#### [WHAT THE TASK REQUIRES]
All of the data below is to be repeated exactly, except for the pictures.

◆ ◆ ◆ ◆ ◆

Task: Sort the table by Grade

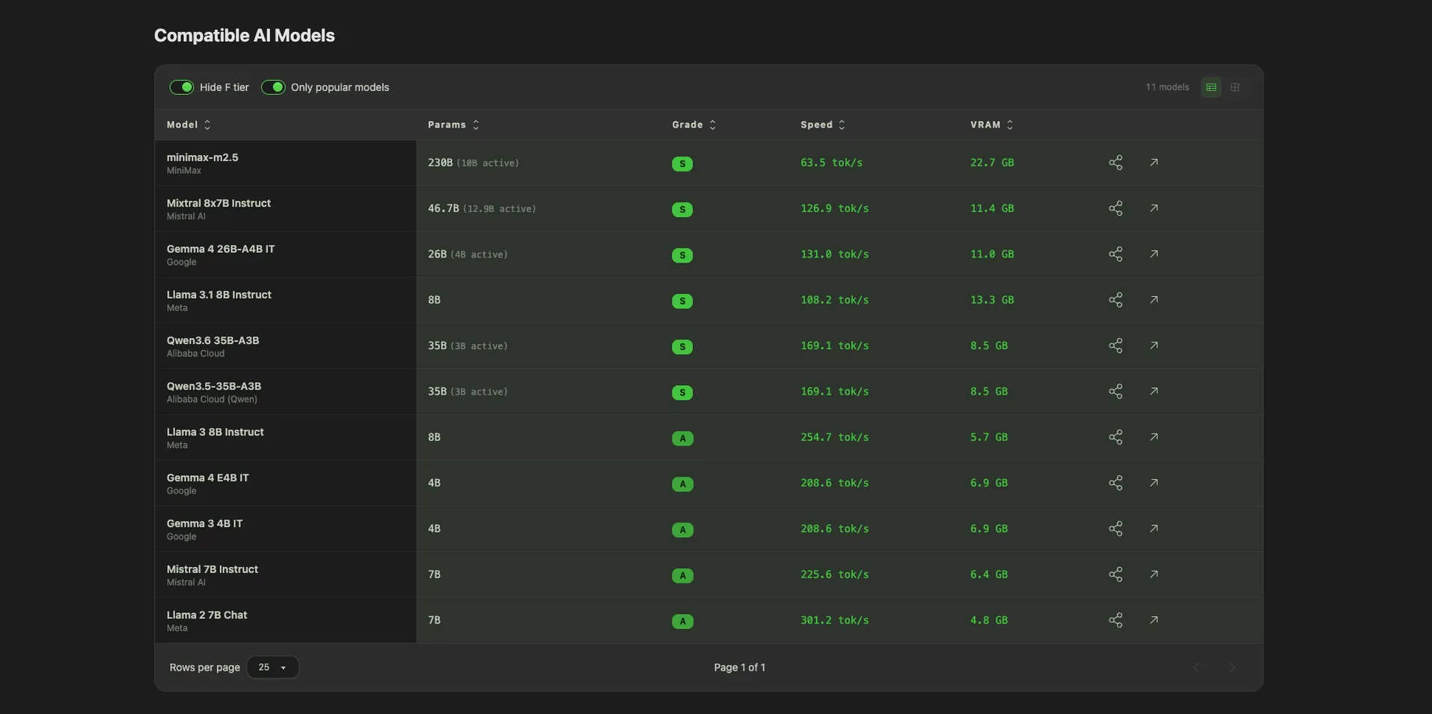Action: [x=693, y=125]
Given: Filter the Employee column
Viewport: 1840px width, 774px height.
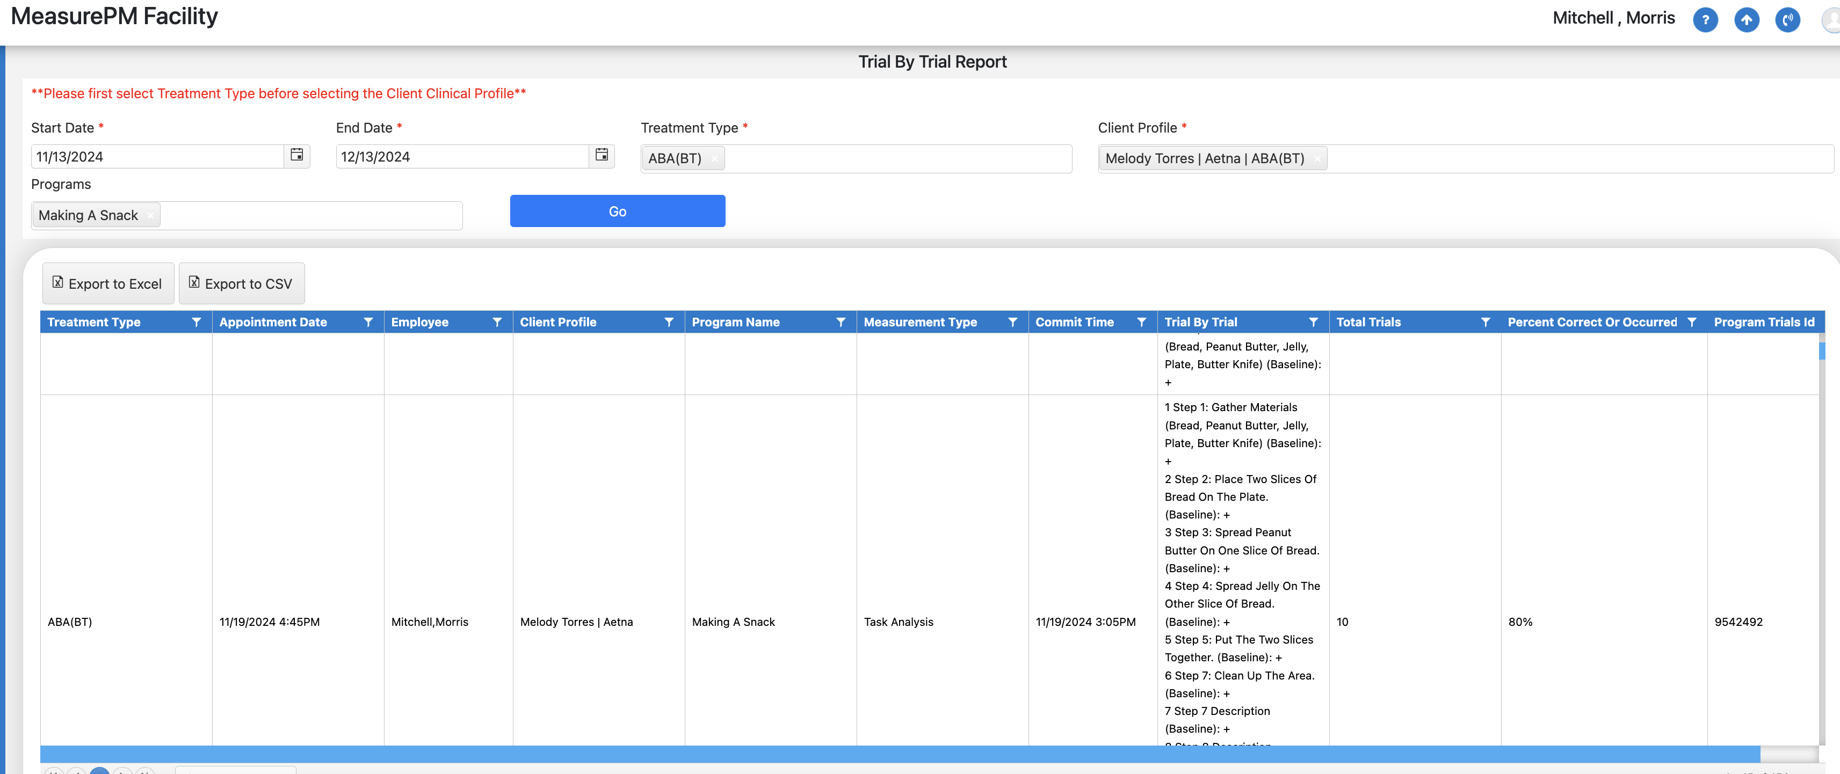Looking at the screenshot, I should click(x=497, y=322).
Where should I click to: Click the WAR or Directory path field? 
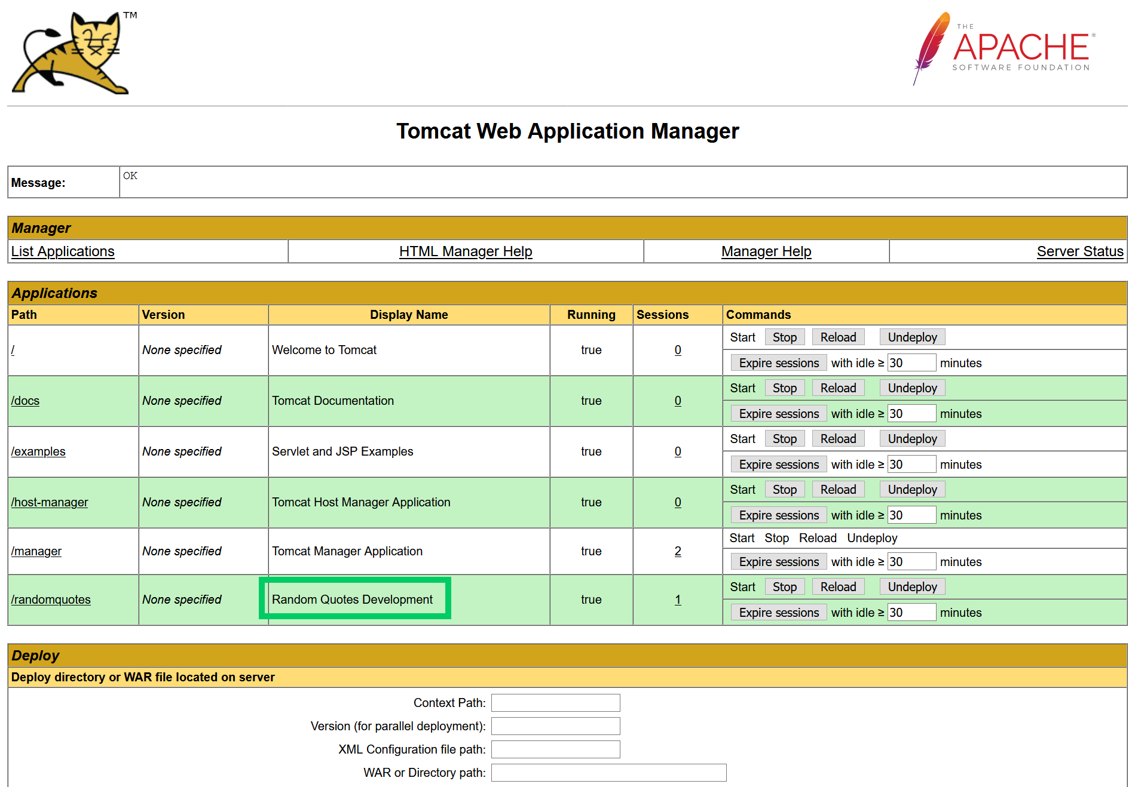coord(608,772)
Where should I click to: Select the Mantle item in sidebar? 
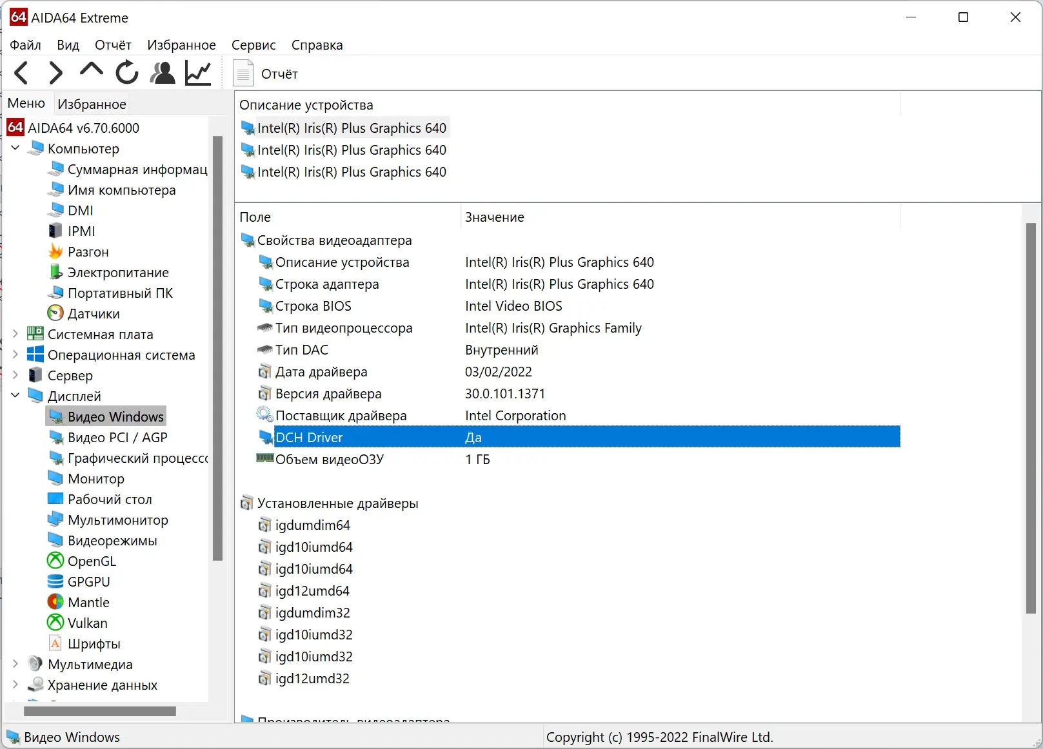(88, 602)
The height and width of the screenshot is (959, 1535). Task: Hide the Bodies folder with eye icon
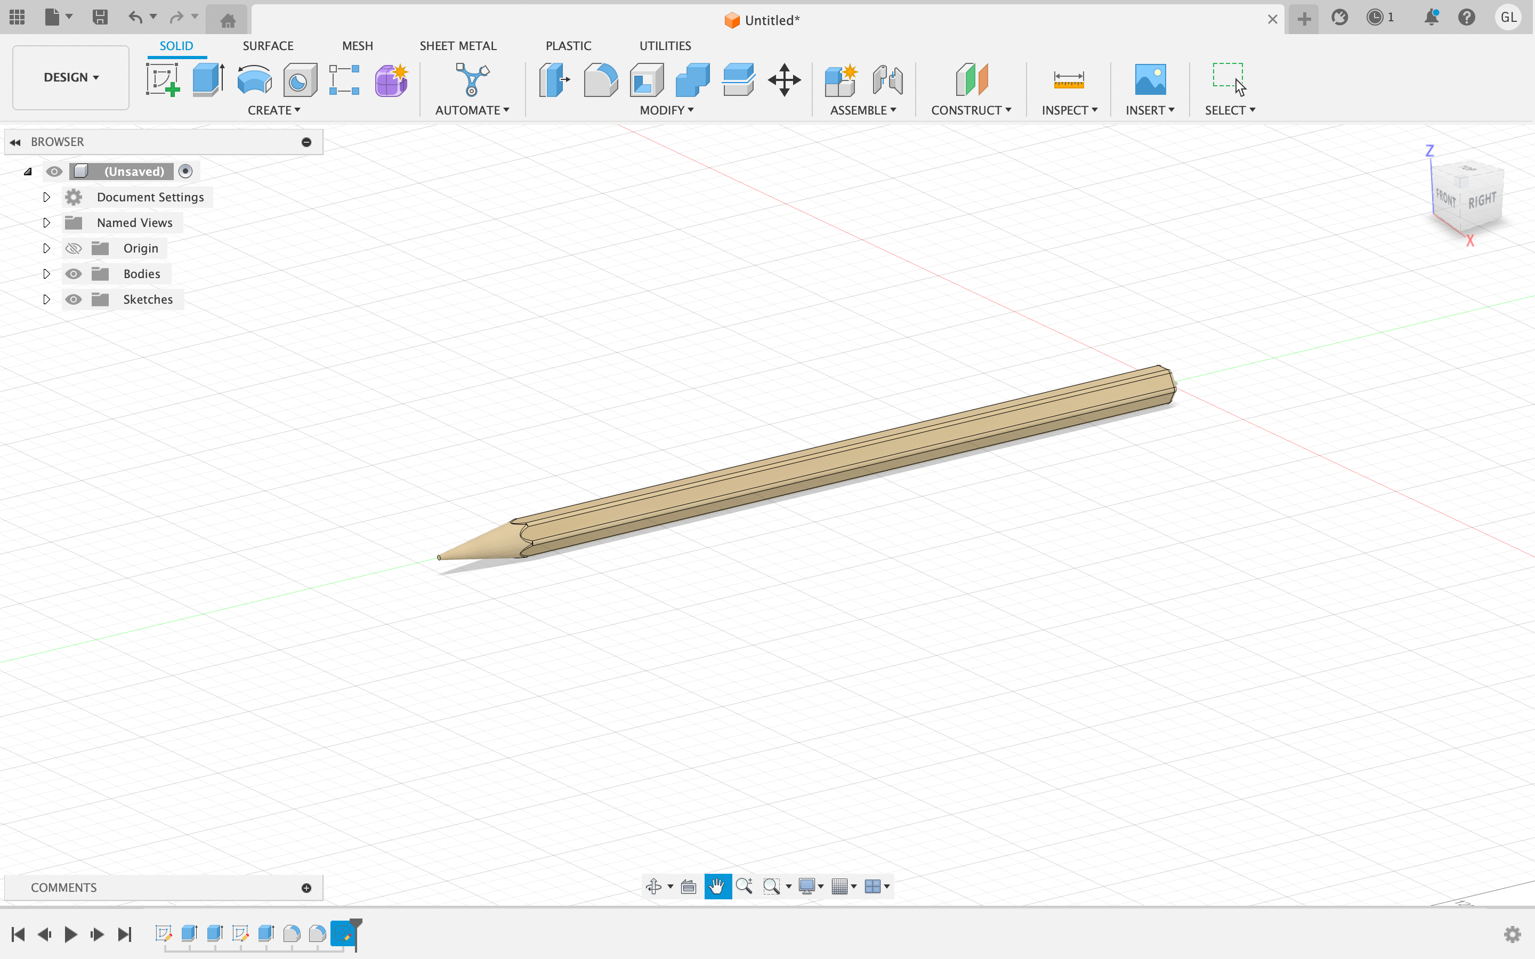coord(74,274)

◆ ◆ ◆ ◆ ◆

#### [EXPECTED ANSWER]
Task: Sort the table by Grade

Action: [x=693, y=125]
Given: Filter the Employee column
Viewport: 1840px width, 774px height.
Looking at the screenshot, I should click(x=497, y=322).
Where should I click to: Click the WAR or Directory path field? 
coord(608,772)
Where should I click to: Select the Mantle item in sidebar? 
(88, 602)
The height and width of the screenshot is (959, 1535). Task: Hide the Bodies folder with eye icon
coord(74,274)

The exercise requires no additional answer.